コロナ禍経てドラフト上位候補に“変貌” 149キロ右腕が中学時代に見せた片鱗

滝川第二・坂井陽翔【写真:橋本健吾】
滝川第二・坂井陽翔【写真:橋本健吾】

ドラフト上位候補として注目を浴びる最速149キロ右腕の滝川第二・坂井陽翔投手

 今秋のドラフト上位候補として注目を集めているのが、滝川第二(兵庫)のエース・坂井陽翔(はると)投手だ。最速149キロの直球と多彩な変化球を武器に、今夏は自身初の甲子園出場を目指している。その才能を爆発させたのは新型コロナウイルスの蔓延により活動が限定されていた中学・播磨ボーイズ時代だったという。恩師の中上晴彦監督は「コロナ禍の苦しい時期を乗り越え今がある」とターニングポイントを明かす。

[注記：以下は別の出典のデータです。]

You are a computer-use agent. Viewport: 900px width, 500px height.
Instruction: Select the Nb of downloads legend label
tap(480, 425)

 身長186センチ、体重83キロ。自慢の直球に加えカーブ、スライダー、カットボール、チェンジアップ、フォークなど多彩な変化球を操る器用さも兼ね備える。1年秋からエースナンバーを背負ったが、報徳学園、神戸国際大付、社、明石商らが揃う「戦国・兵庫」のなかで甲子園は遠く、3年夏がラストチャンスとなった。

 中学時代は同期に絶対的エースの高松成毅(現神戸国際大付)が君臨し、本人いわく「制球難もあって3、4番手の投手だった」と謙遜するが、中上監督は「一番期待していた選手。外野から低く伸びる送球、ボールの強さもあった。内野を守らせてもフィールディングも素晴らしかった。中学3年の春は『陽翔を中心に回す』と決めていたが、コロナ禍もあり断念した。でも、それが結果的に良かった」と振り返る。

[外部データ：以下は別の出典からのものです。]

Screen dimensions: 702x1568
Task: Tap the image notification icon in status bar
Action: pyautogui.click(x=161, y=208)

 2020年はコロナ禍により学生は休校、私生活でも行動制限が余儀なくされた。中学クラブチームも春の全国大会が中止、3月から5月まで練習試合が禁止になるなど、実戦ができない状況だったという。中上監督はリモートでアドバイスを送り、自主練習で鍛えるよう選手たちを促した。

滝川第二・坂井陽翔【写真:橋本健吾】
滝川第二・坂井陽翔【写真:橋本健吾】

坂井が中学時代に所属していた播磨ボーイズの中上晴彦監督「内に秘めた闘志、いい根性をしている」

 練習が解禁された6月。中上監督は一回り大きくなった坂井の体つきに衝撃を受ける。実際にキャッチボール、ブルペンで投げるボールの質が数段階上がっていた。まだ、中学生の段階では個々の練習で意識を高く持つことは難しい。「人一倍、意識を高く取り組んでいた証拠。ある意味、コロナ禍で陽翔は成長した」。指揮官の期待は確信に変わった。

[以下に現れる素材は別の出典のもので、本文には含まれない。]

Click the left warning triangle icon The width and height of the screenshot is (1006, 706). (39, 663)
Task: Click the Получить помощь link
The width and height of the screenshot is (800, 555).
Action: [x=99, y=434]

 一気に才能を開花させた右腕だったが、その後は肘痛もあり一旦は打者に専念。3番打者としてチームを引っ張り、高校進学の際はいくつかの候補の中から「投打の二刀流を認めてくれた」と滝川第二の門を叩いた。すぐさま頭角を現し一躍プロ注目選手に成長したが、高校野球の指導経験を持つ中上監督は「正しいトレーニングとケアをしていれば、これぐらいの投手になることは確信していた。それだけのものを持っていた」と驚くことはない。

 修正ポイントは「頭のブレと肘の使い方」だけ。なにより技術や球速よりも評価していたのは投手としての気質だった。「内に秘めた闘志というか、いい根性をしている。打たれるとクソって顔を見せる時がある。私はそれが大好き。長身の選手によくある鈍臭さもない。まだまだ、成長すると思っている」。中学3年間で成長を見届けた恩師は更なる活躍に期待している。

 投手のポジションに人一倍、執着心を持つ坂井は「ピッチャーは自分にとって主人公。その主人公になりたい気持ちがあった」と口にする。プロも注目する剛腕は“世代No.1投手”の称号を得るため、今夏のマウンドで躍動する。